## Your instructions
What is needed here is an exact repetition of the records below, beginning at the line that has "Refund Policy (55, 2145)" and stopping after the line that has "Genshin Impact Character PV Series: Acrylic".
* * * *
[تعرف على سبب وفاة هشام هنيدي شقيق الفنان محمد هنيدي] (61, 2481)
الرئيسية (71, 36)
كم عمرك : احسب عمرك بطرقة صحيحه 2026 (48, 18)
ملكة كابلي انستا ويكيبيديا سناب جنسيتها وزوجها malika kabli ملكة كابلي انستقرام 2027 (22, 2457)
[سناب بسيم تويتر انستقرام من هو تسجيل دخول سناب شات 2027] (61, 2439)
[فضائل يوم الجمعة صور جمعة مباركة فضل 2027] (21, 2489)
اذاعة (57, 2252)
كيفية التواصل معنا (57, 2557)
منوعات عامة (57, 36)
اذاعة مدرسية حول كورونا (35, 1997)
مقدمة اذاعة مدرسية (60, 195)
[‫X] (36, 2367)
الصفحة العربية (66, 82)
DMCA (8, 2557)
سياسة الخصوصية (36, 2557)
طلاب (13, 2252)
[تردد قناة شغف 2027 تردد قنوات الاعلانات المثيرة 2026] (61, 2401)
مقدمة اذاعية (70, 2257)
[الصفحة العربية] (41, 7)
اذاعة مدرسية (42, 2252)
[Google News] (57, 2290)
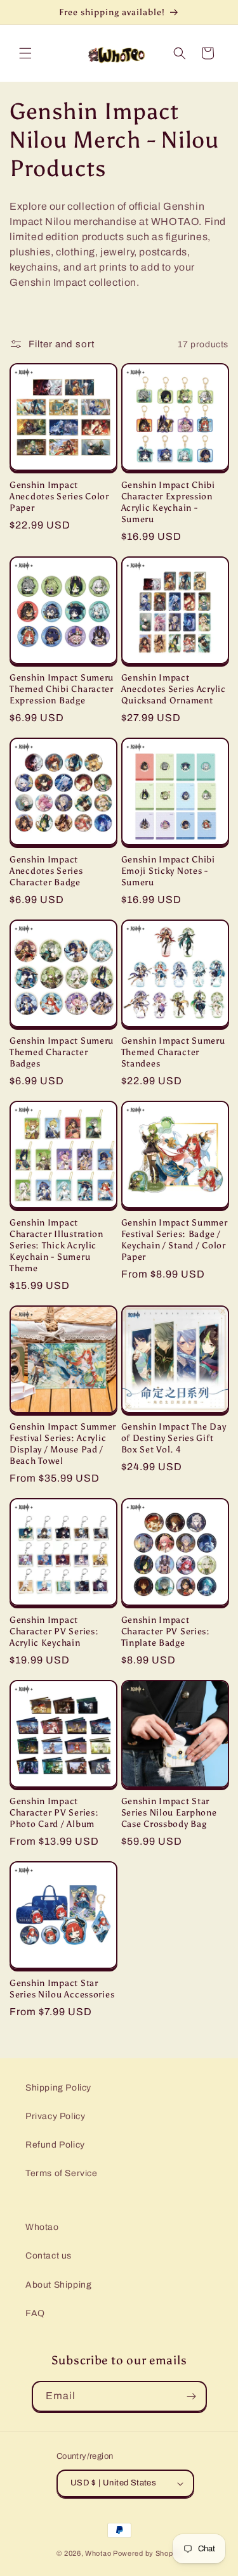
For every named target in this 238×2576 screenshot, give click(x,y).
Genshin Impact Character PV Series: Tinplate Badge (165, 1631)
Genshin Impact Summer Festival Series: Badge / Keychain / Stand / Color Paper (174, 1239)
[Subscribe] (192, 2396)
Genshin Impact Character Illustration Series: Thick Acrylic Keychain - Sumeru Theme (56, 1245)
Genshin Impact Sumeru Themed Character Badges (62, 1052)
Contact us (48, 2255)
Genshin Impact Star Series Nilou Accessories (62, 1988)
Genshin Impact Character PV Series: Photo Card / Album (54, 1812)
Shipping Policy (58, 2087)
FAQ (35, 2313)
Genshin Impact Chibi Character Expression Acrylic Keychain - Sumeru (168, 502)
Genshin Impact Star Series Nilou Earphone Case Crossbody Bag (169, 1812)
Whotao (42, 2227)
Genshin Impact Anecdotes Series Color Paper (59, 496)
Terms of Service (61, 2173)
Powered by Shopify (147, 2553)
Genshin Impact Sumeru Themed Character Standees (173, 1052)
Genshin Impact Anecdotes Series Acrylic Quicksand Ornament (173, 689)
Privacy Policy (55, 2116)
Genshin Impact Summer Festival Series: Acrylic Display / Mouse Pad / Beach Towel (63, 1443)
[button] (25, 53)
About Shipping (58, 2285)
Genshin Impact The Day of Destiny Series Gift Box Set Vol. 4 (174, 1438)
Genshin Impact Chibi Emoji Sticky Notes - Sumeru (168, 871)
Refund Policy (55, 2145)
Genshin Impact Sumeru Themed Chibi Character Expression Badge (62, 689)
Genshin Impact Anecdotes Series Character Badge (46, 871)
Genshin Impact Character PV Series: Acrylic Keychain (54, 1631)
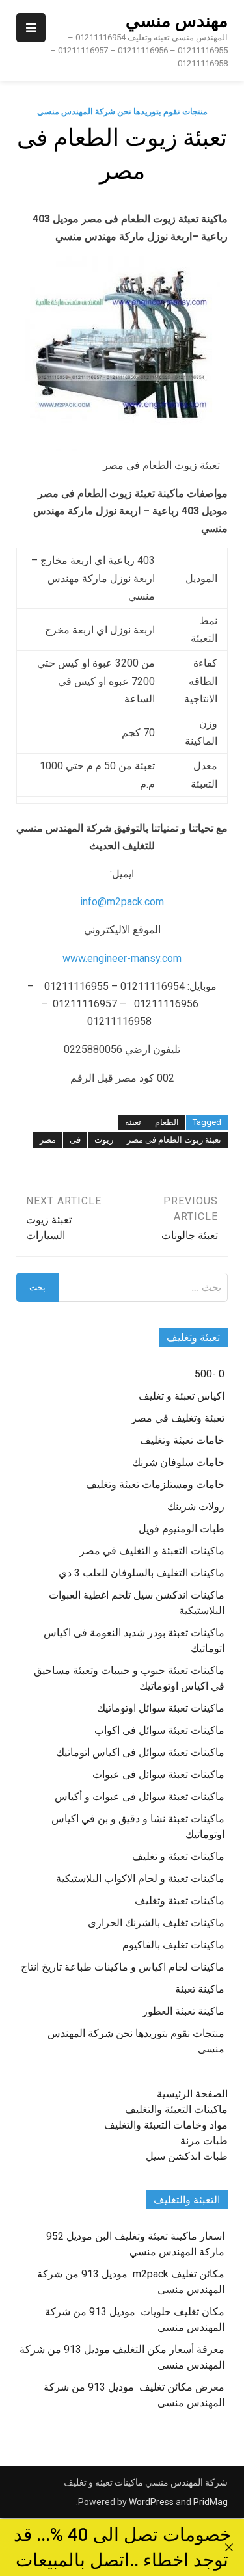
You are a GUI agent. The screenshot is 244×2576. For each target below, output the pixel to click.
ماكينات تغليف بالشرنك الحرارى (156, 1923)
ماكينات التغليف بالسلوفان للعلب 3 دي (141, 1573)
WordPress (151, 2502)
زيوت (103, 1140)
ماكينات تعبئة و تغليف (178, 1856)
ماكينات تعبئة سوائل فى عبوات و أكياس (139, 1796)
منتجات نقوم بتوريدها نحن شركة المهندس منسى (122, 111)
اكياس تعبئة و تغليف (181, 1396)
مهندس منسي (177, 20)
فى (75, 1140)
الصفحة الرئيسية (192, 2094)
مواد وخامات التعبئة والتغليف (166, 2125)
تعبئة (133, 1122)
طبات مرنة (204, 2140)
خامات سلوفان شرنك (178, 1462)
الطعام (167, 1122)
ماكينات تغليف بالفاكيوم (173, 1945)
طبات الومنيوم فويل (181, 1528)
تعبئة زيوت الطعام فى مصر (174, 1140)
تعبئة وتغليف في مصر (177, 1418)
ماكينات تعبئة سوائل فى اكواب (159, 1730)
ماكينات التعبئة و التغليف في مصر (151, 1551)
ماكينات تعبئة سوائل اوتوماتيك (160, 1708)
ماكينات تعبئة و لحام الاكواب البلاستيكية (140, 1878)
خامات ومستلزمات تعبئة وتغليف (155, 1484)
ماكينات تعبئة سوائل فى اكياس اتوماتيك (140, 1752)
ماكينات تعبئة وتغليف (179, 1900)
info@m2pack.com (122, 902)
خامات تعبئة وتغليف (182, 1440)
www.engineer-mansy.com (122, 958)
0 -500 (209, 1374)
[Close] (229, 2547)
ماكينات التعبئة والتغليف (176, 2109)
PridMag (210, 2502)
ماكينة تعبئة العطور (183, 2011)
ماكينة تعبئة (199, 1989)
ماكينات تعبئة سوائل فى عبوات (158, 1774)
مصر (48, 1140)
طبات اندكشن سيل (187, 2156)
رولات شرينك (195, 1506)
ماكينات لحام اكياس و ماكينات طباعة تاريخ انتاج (122, 1967)
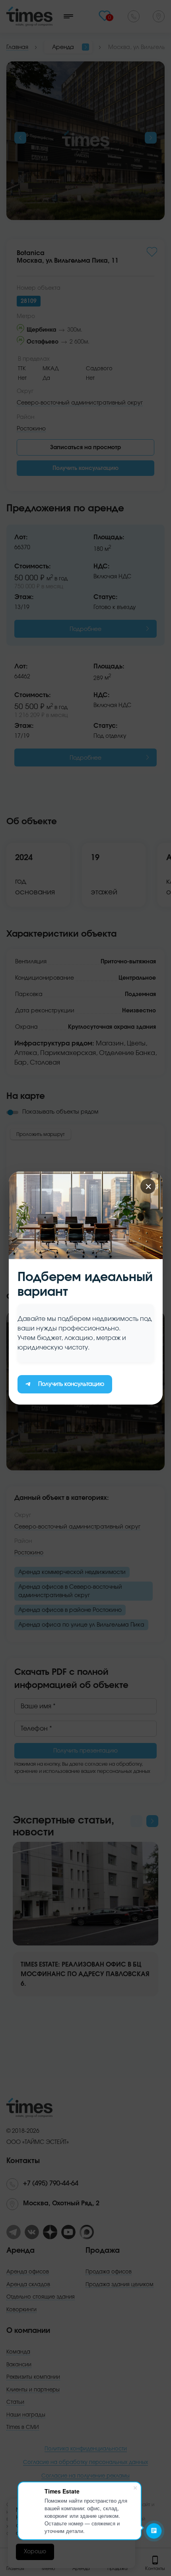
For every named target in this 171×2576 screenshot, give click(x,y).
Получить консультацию (71, 1384)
* * * *
## Answer to this exercise
Refund Policy (55, 2145)
Genshin Impact Sumeru Themed Chibi Character Expression Badge (62, 689)
Genshin Impact Anecdotes Series Character Badge (46, 871)
Genshin Impact Character PV Series: Acrylic Keychain (54, 1631)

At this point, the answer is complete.